Exercise 1: In the text on the Kufra oasis group, explain in one to three sentences why Kufra held strategic importance.

Document segment:
Theme Week Libya – Kufra oasis group

Thursday, 23 November 2017 - 12:00 pm (CET/MEZ) Berlin | Author/Destination:
Category/Kategorie: General
Reading Time:  5 minutes

Al Jawf © NASA

Al Jawf © NASA

Kufra is a basin and oasis group in the Kufra District of southeastern Cyrenaica in Libya. At the end of nineteenth century Kufra became the center and holy place of the Senussi order. It also played a minor role in the Western Desert Campaign of World War II. It is located in a particularly isolated area, not only because it is in the middle of the Sahara Desert but also because it is surrounded on three sides by depressions which make it dominate the passage in east-west land traffic across the desert. For the colonial Italians, it was also important as a station on the north-south air route to Italian East Africa. These factors, along with Kufra’s dominance of the southeastern Cyrenaica region of Libya, explains the oasis’s strategic importance and why it was a point of conflict during World War II.

Kufra is an elliptic shaped basin, oriented northeast-southwest. The major axis is 50 km (31 mi), the minor 20 km (12 mi) long. It is bordered by hills which are at most 100 m high. The soil consists of red marl or sand and in the lowest parts there are salt lakes or dried salines. In the basin lie the following oases:

  • Al Jawf (“Center”), the largest, situated at the northeast end of the basin, 5 km (3.1 mi) long and 2–3 km (1.2–1.9 mi) wide. It is rich with palms and gardens.

Input records:

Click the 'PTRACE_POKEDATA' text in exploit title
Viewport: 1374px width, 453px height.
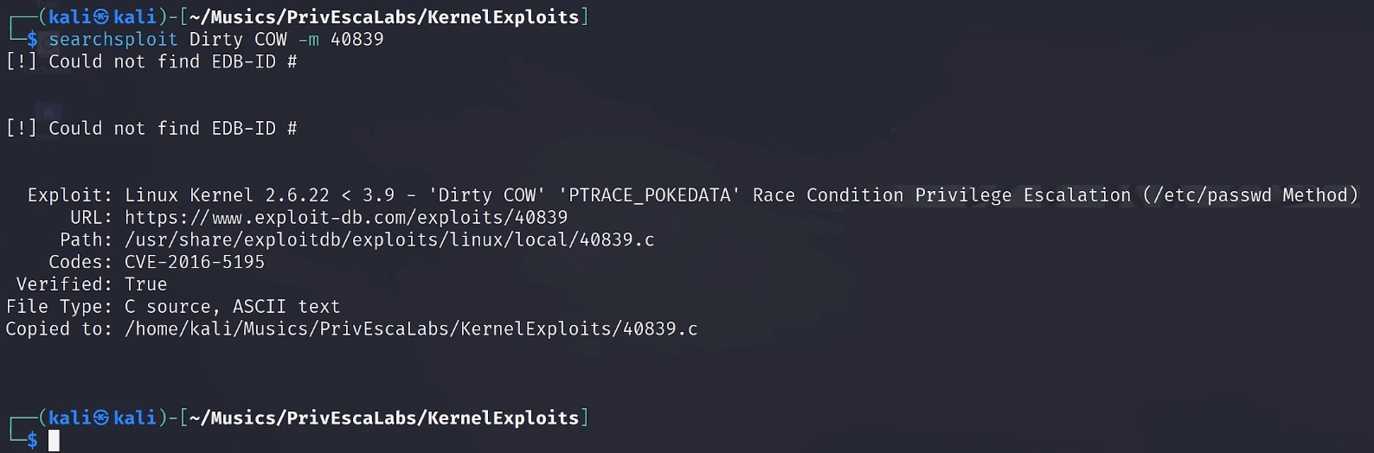tap(654, 195)
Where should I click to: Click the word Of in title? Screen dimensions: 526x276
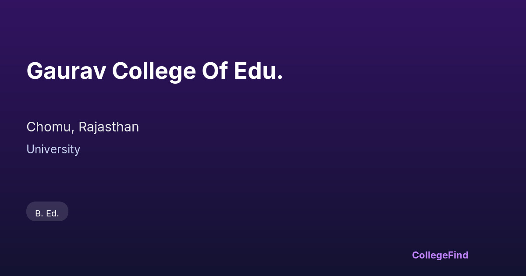214,71
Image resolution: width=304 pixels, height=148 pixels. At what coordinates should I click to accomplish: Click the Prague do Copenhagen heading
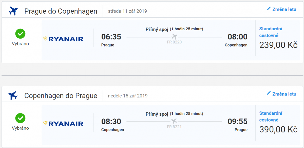pyautogui.click(x=61, y=11)
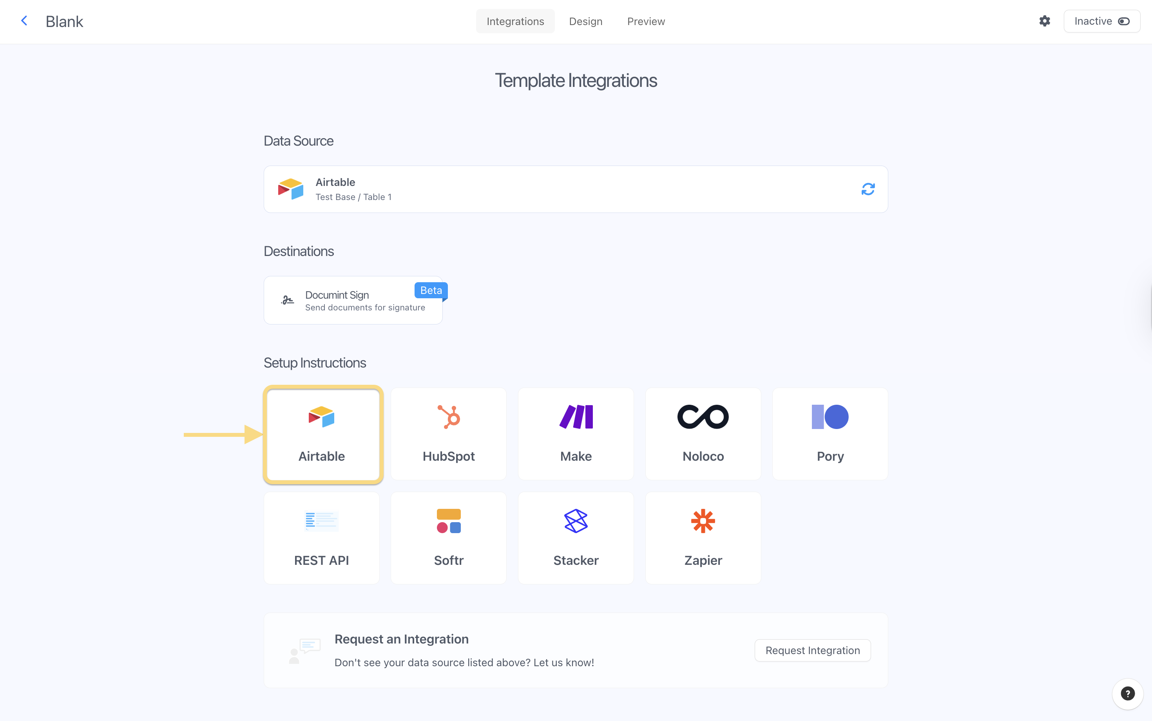Open Softr setup instructions
Image resolution: width=1152 pixels, height=721 pixels.
pyautogui.click(x=449, y=537)
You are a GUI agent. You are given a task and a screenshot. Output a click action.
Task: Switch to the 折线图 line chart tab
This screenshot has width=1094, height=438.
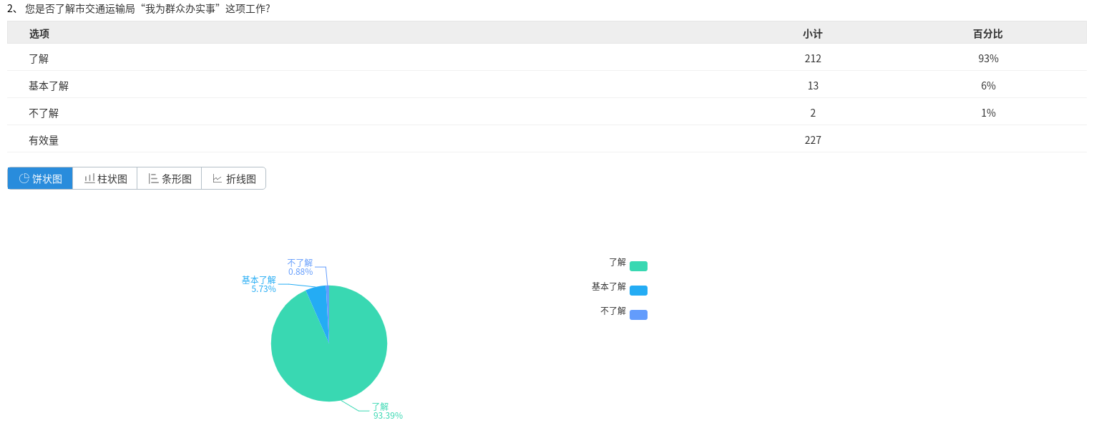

Exercise 2: Swap "title" for "header" throughout the records above, changing nothing else, and leave the pictures out.

Complete response 1: Kufra sits in the middle of the Sahara and is surrounded on three sides by depressions, so it controls the passage for east-west land traffic across the desert. For the colonial Italians, it was also a station on the north-south air route to Italian East Africa. Together with its dominance of southeastern Cyrenaica, these factors made it strategically important and a point of conflict in World War II.

Complete response 2:
Click the 'PTRACE_POKEDATA' text in exploit header
Viewport: 1374px width, 453px height.
tap(654, 195)
Where should I click to: Click the word Of in header? Screen dimensions: 526x276
214,71
Image resolution: width=304 pixels, height=148 pixels. At what coordinates should I click to accomplish: Click the Prague do Copenhagen heading
pyautogui.click(x=61, y=11)
Open Softr setup instructions
Image resolution: width=1152 pixels, height=721 pixels.
pyautogui.click(x=449, y=537)
You are a GUI agent. You are given a task and a screenshot. Output a click action.
Task: Switch to the 折线图 line chart tab
This screenshot has width=1094, height=438.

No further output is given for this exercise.